Alvarado-Kristensson M, Melander F, Leandersson K, Rönnstrand L, Wernstedt C, Andersson T - J. Exp. Med. (2004)

Bottom Line: In in vitro experiments, immunoprecipitated active p38-MAPK phosphorylated and inhibited the activity of the active p20 subunits of caspase-8 and caspase-3.Phosphopeptide mapping revealed that these phosphorylations occurred on serine-364 and serine-150, respectively.Introduction of mutated (S150A), but not wild-type, TAT-tagged caspase-3 into primary neutrophils made the Fas-induced apoptotic response insensitive to p38-MAPK inhibition.

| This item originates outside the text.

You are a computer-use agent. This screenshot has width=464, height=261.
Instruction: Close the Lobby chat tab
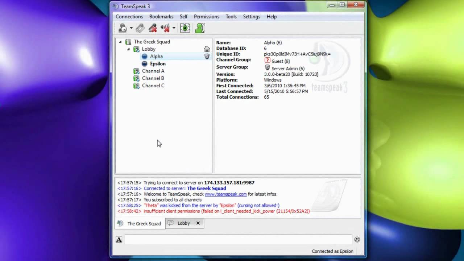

View Article: PubMed Central - PubMed

Affiliation: Division of Experimental Pathology, Lund University, U-MAS, Entrance 78, Floor 3, SE-205 02 Malmö, Sweden. maria.alvarado-kristensson@exppat.mas.lu.se

ABSTRACT
Neutrophil apoptosis occurs both in the bloodstream and in the tissue and is considered essential for the resolution of an inflammatory process. Here, we show that p38-mitogen-activated protein kinase (MAPK) associates to caspase-8 and caspase-3 during neutrophil apoptosis and that p38-MAPK activity, previously shown to be a survival signal in these primary cells, correlates with the levels of caspase-8 and caspase-3 phosphorylation. In in vitro experiments, immunoprecipitated active p38-MAPK phosphorylated and inhibited the activity of the active p20 subunits of caspase-8 and caspase-3. Phosphopeptide mapping revealed that these phosphorylations occurred on serine-364 and serine-150, respectively. Introduction of mutated (S150A), but not wild-type, TAT-tagged caspase-3 into primary neutrophils made the Fas-induced apoptotic response insensitive to p38-MAPK inhibition. Consequently, p38-MAPK can directly phosphorylate and inhibit the activities of caspase-8 and caspase-3 and thereby hinder neutrophil apoptosis, and, in so doing, regulate the inflammatory response.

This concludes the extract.